Text under study
Saturday, December 8, 2012

On Death and Dying Alone

When we lose our loved ones, especially after we begin losing our siblings, our mortality rears up and roars at us. How long do we have left? How will we depart and how long will it take?

Reading the book given by Hospice on what to expect from your loved one as they begin to transition from this world to the next, is almost ghoulish, but I suppose it is something we need to know as we sit with our dying person. They tell us the rasping sounds emanating from the person we love is “normal.” 

Nurses at Hospice know when to call in the family as the last stages of life leave the patient They know when we need to be there to say our last good-byes. They can’t help us with this chore, and they can’t tell us how to do it to make the passing easier for our dear one. But they know all the symptoms of life leaving the body.

My question is how do the writers of this book know? 

As I spoke in my sister’s ear and told her I love her and urged her to sleep well, her breathing became faster and her eyes opened, unfocused, for a moment. I was sorry I spoke to her and wakened her from her journey. Perhaps it is best to leave the traveling to the dying because no matter how many people gather around, we still die alone. 

Even the little book says we withdraw from this world, gradually losing interest in reading, TV, news of the world around us, children and grandchildren, and we become totally self-absorbed. I imagine I would not be interested in the noisy television that seems to be a necessity in every hospital room. My sister said to turn it off.

When read to, she already seemed to be away, just smiling at the reader. My sister June had the nicest smile and the kindest heart. She would not be rude and say, “Stop reading. I don’t want to hear it.” Her smile became a sad expression in those last days as the hopelessness became more apparent. 

After watching death claim my loved ones, I understand that the process of dying is strenuous, is all consuming, and requires total self-absorption. 
Those of us left behind and grieving are just in the way. 
I think my sister would have liked to say to me, “Leave me alone. Go home now. I’m busy dying.”
And she completed that task only fifteen minutes later.

Given entries
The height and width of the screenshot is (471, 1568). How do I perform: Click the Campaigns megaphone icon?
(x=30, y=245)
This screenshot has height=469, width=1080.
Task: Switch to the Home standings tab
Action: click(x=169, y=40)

* * *

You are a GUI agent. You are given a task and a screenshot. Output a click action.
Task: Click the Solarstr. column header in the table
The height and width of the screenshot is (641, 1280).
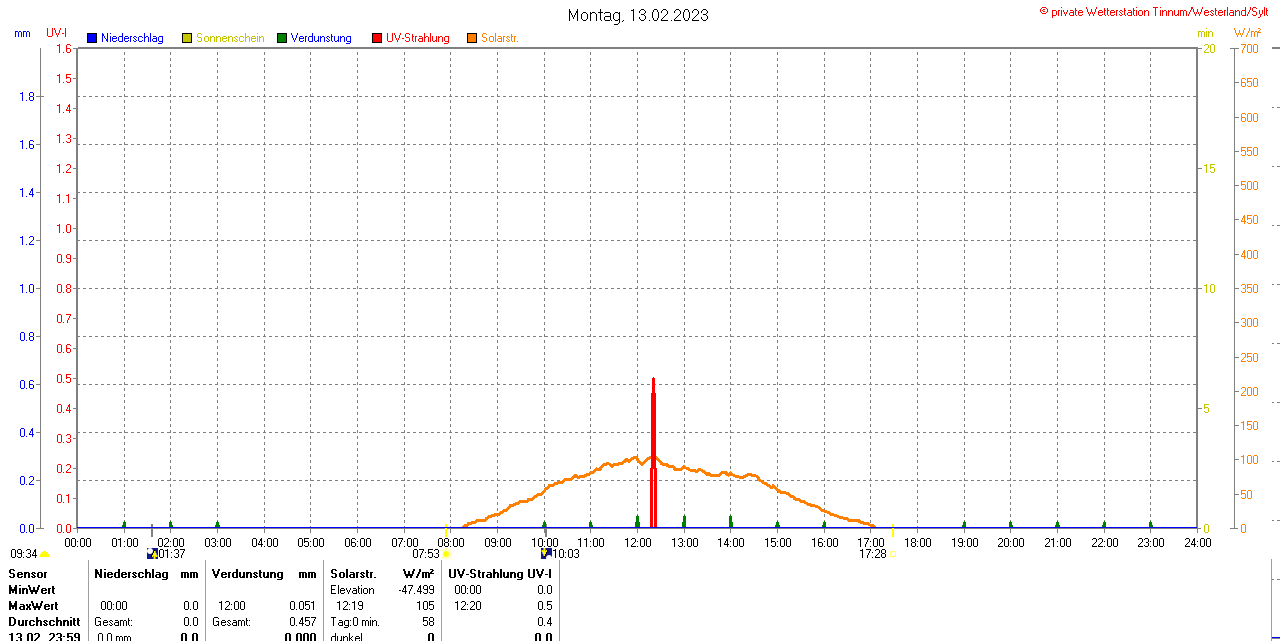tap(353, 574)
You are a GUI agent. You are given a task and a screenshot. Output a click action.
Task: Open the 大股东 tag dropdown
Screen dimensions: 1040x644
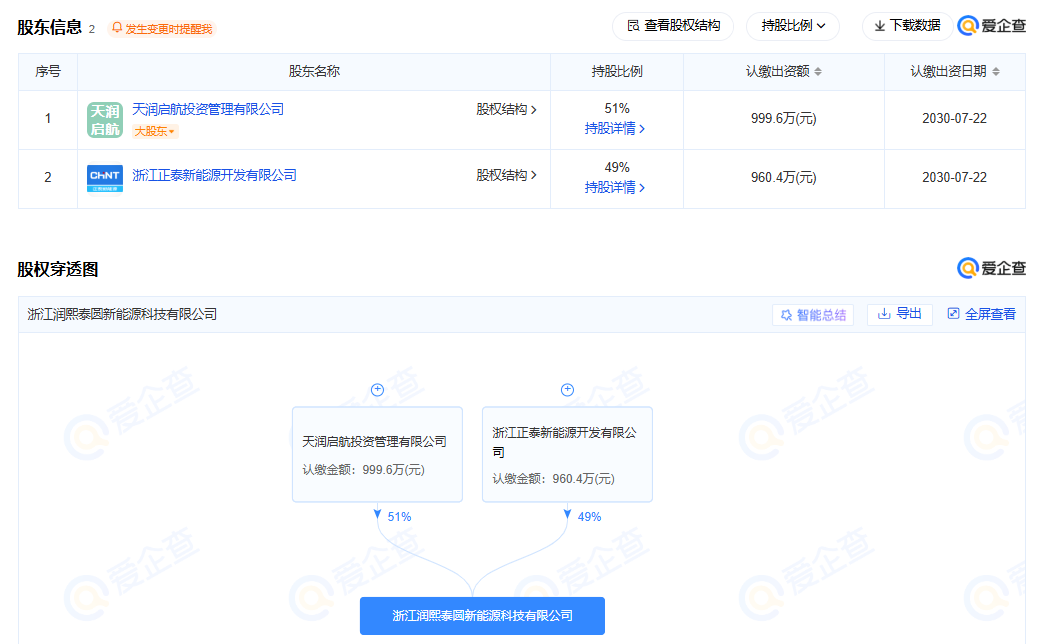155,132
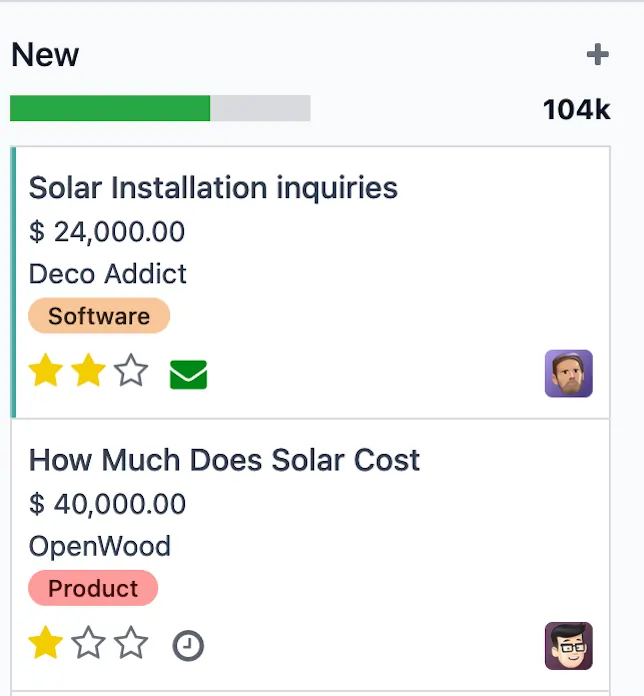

...

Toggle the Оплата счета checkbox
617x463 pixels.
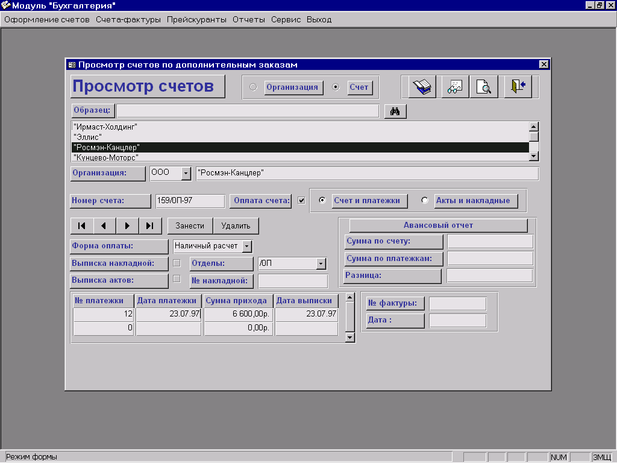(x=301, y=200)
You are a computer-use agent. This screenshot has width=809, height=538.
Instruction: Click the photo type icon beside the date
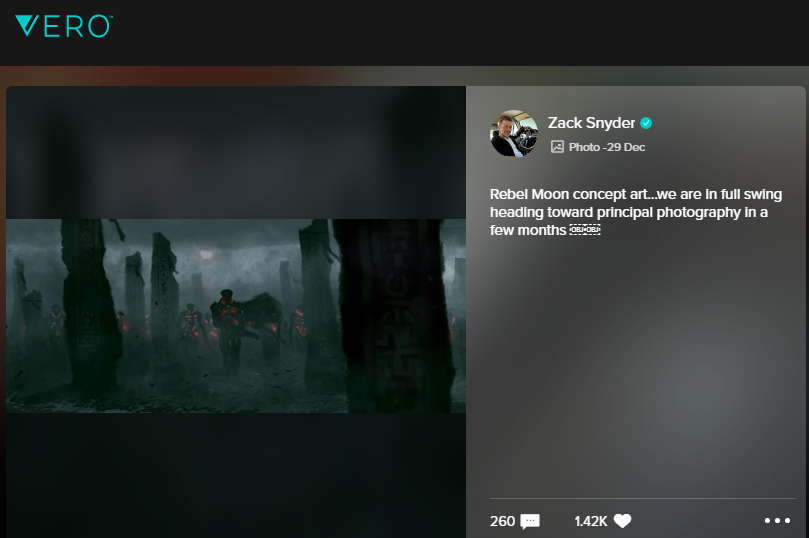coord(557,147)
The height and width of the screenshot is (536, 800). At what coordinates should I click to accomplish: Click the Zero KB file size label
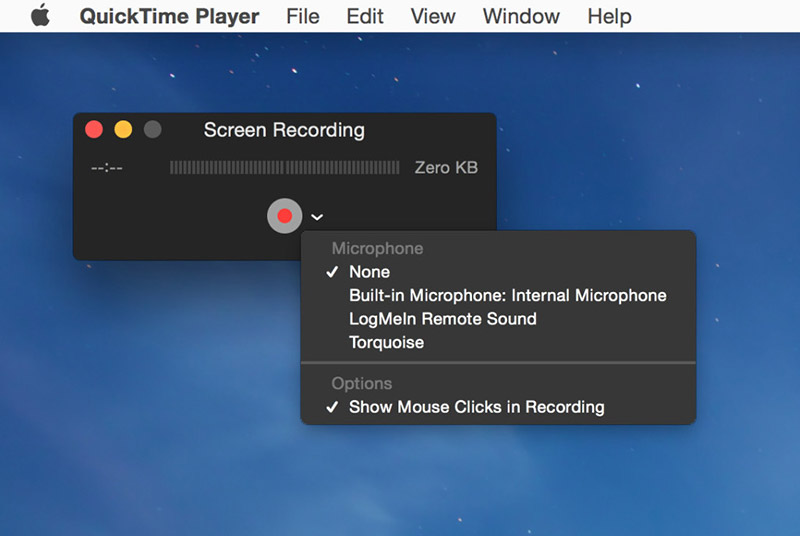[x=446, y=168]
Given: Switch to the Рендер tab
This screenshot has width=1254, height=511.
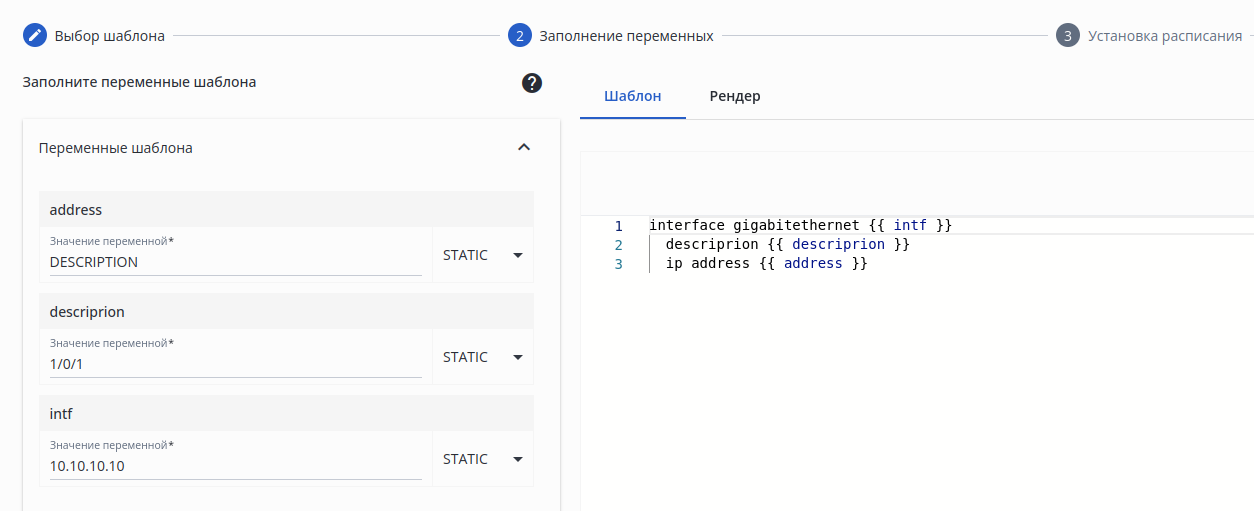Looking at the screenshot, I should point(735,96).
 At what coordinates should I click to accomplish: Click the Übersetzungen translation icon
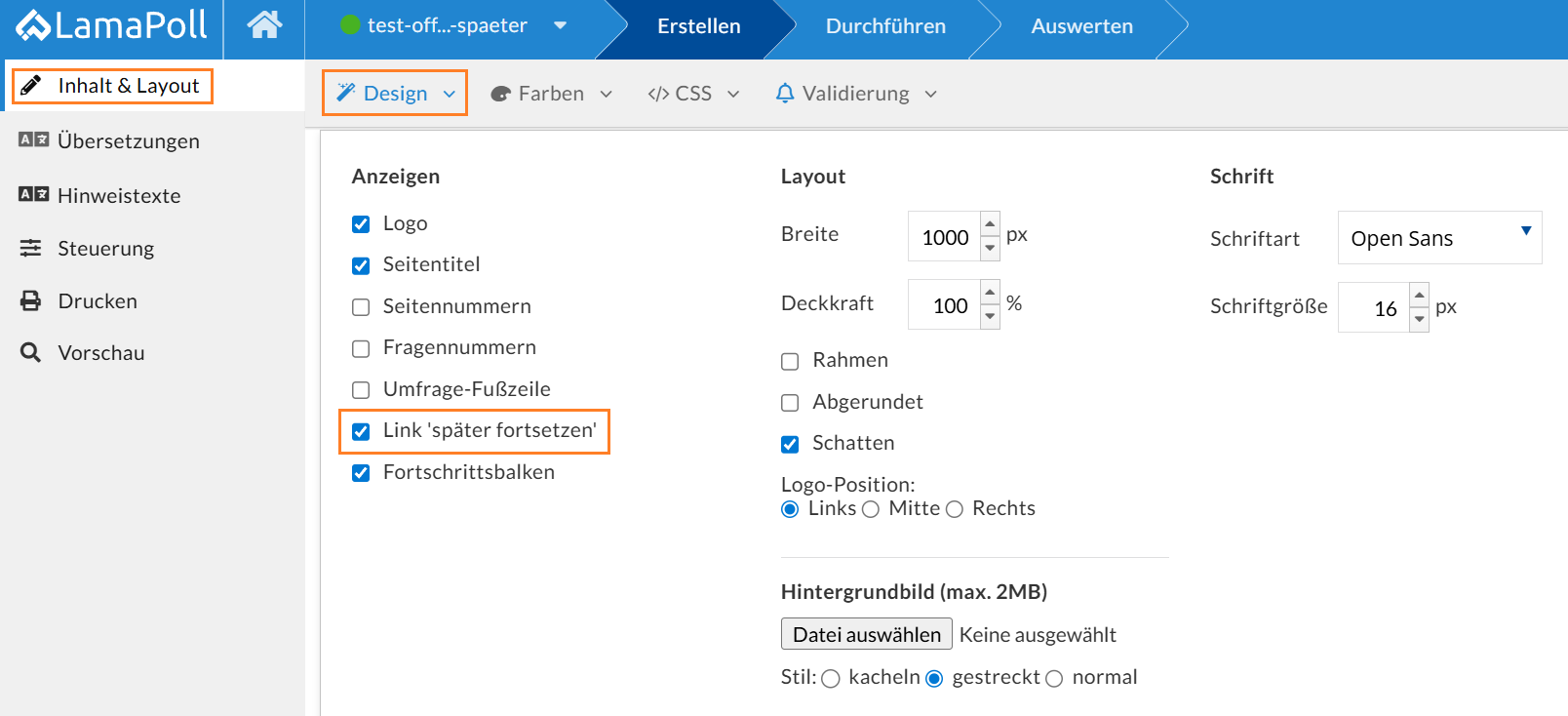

What you need to do
Resume the essay on dying alone, starting after its last sentence. The material has no role in this exercise.

Output below
Three sisters, Glenda, Gay and June in chair


DJan said...

What a fine picture of three beautiful sisters. I have four sisters myself and am the oldest. We are still all here but that will change as time passes. I am so sorry for your loss, Glenda. Peace and blessings to you.

Robert S. King said...


I share your pain. I too have watched firsthand this process of leaving the world. And yes, it makes us remember our own mortality. Not surprisingly, I tried to deal with it in verse:

The Flight

When my time comes
may solitude be my company.
May the room’s only shadows
move beneath the clock hands.

May I not be stained by tears
nor deafened by the deep moans
of weeping that arrive before the hour.

If I need water, give me a hard
nurse to bring it quickly and go.
My will is left to you who loves
me most: Please celebrate
the comforts we gave to each other,
the peak where we look back
down our lives.
When the clock strikes
and they cover my face,
see me as chrysalis
about to butterfly.

--Robert S. King

Glenda Beall said...

Thank you, DJan. I miss her already and my sister, Gay, will miss her most as Gay went to see her about three times each week and did many little things that made June comfortable. She was a wonderful caregiver for June.

Glenda Beall said...

You said it best. May i copy this and put with my End of Life directions?
Is this poem published elsewhere?
Thank you so much for posting.

Robert S. King said...


"The Flight" was recently published in The Bookends Review (, but you are free to reuse it wherever you like.